В версии Вольфрама Галахада нет. Нет никакого chevalier sans peur et sans reproche, который рождается и становится рыцарем исключительно с одной целью. Есть только Парсифаль, а Парсифаль — вовсе не идеал. Хотя желает таковым быть и стремится к этому.
Вольфрам фон Эшенбах, как я говорил, сам был храбрым рыцарем, победителем турниров. Его «диссидентский» подход к религиозной версии легенды легче понять, если вспомнить, что церковь несколько раз пыталась «протолкнуть» запрет на проведение турниров. Рыцарь Вольфрам иначе понимает рыцарские идеалы.
Роман Вольфрама, мужественного рыцаря, дышит жизнерадостностью и оптимизмом. Парсифаль, добытчик Грааля, познает сущность и прелесть бытия. Познает сущность гуманизма. Парсифаль проникает в тайну, чтобы излечить от страданий Амфорта, Короля-Рыбака. Парсифаль не исчезает из этого мира вместе с Граалем, а остается, чтобы теперь обрести высочайшую духовную ценность (которой Грааль у Вольфрама отнюдь не перестает быть), радоваться жизни вдвойне. Девиз Вольфрама: не надо ждать откровения и ниспосланного сверху наказа, не надо ждать никаких «Deus vult». Давайте искать Грааль в себе. Ибо Грааль — это благородство, это любовь к ближнему, это способность сопереживать, сочувствовать. Это — истинно рыцарские идеалы, к которым стоит и следует искать истинные пути, пробиваться сквозь «дикую чащу» там, где «ни дорожек нет, ни тропок». Каждый должен отыскать свою стежку сам. Но стежка не одна.
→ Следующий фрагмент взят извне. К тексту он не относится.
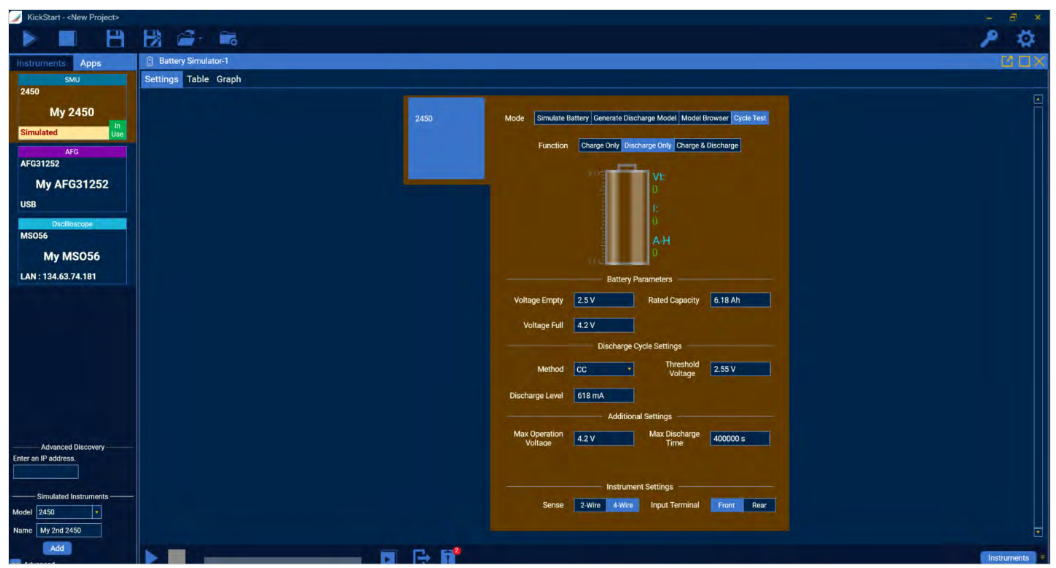
Task: Open the settings gear icon
Action: (x=1025, y=39)
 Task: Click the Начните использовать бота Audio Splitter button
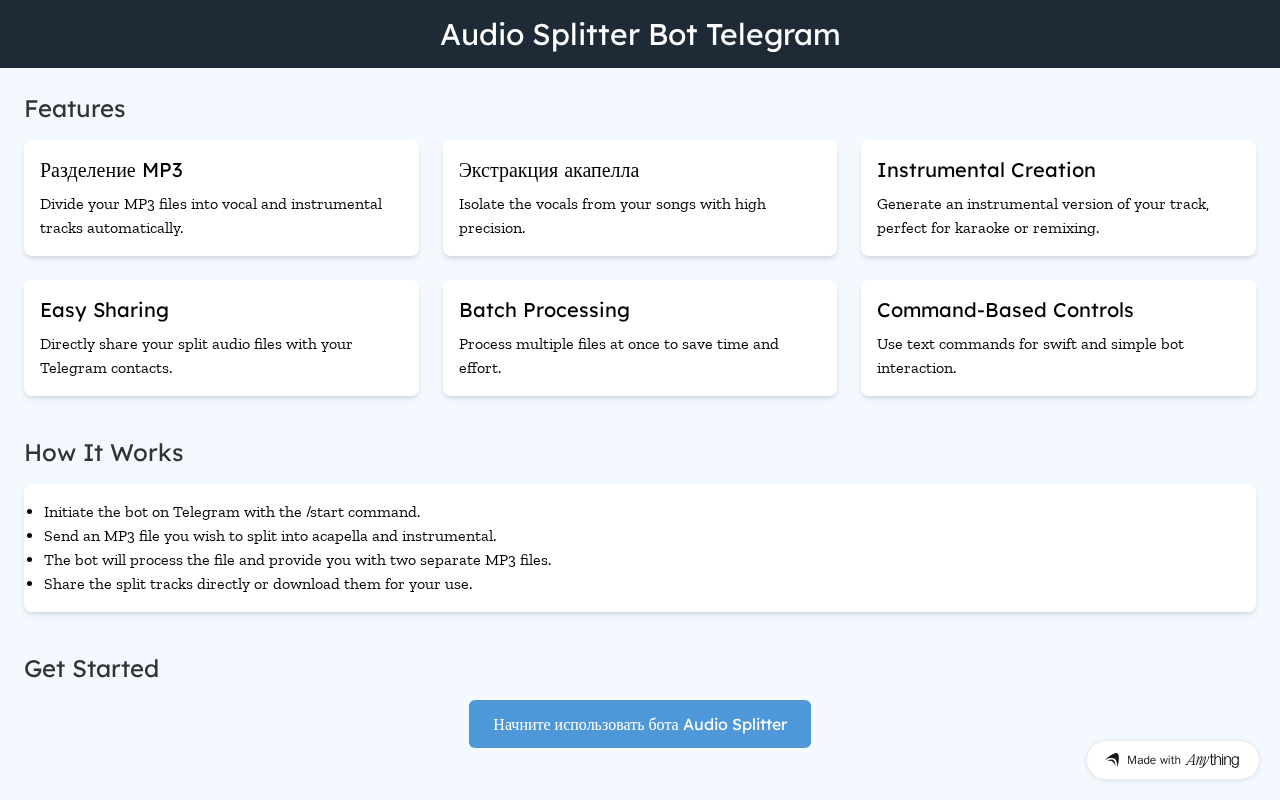click(x=640, y=724)
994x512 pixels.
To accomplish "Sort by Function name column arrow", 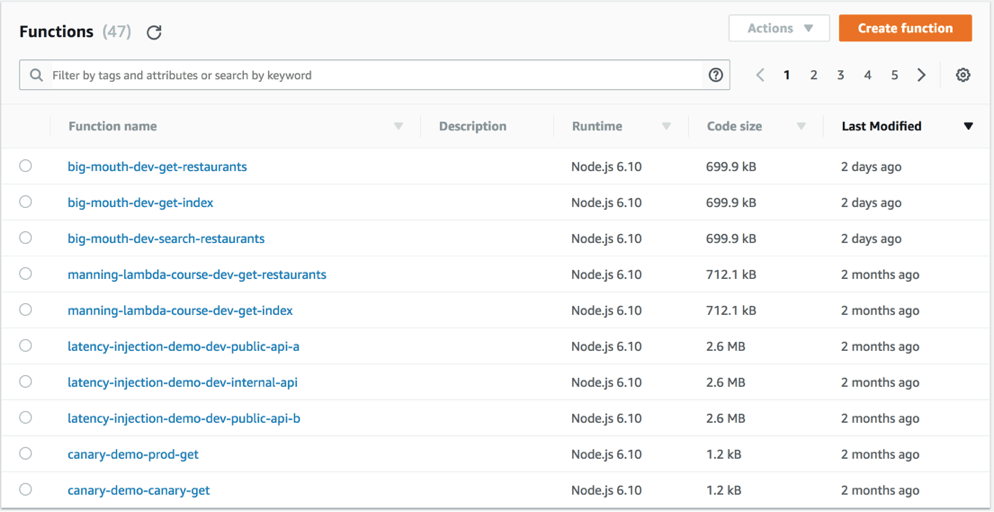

Стежек, тропинок множество.
Парсифаль сочувствует Королю-Рыбаку, Парсифаль — это Шут, который знает одно: король страдает. Об этом Шуте, как мы помним, рассказывает один шут, Парри, другому шуту, Джеку Люкасу, когда оба глубокой ночью лежат на траве в Центральном парке и пытаются силой воли разогнать тучи на небе. А позже, когда один из них страдает, когда угасает в коматозе на койке в нью-йоркской клинике, второй рискует жизнью, чтобы раздобыть Грааль. Кубок, на котором видна надпись: «Ланни Кармайклу, Рождество 1932». Не надпись важна. Важна человечность. Сердце.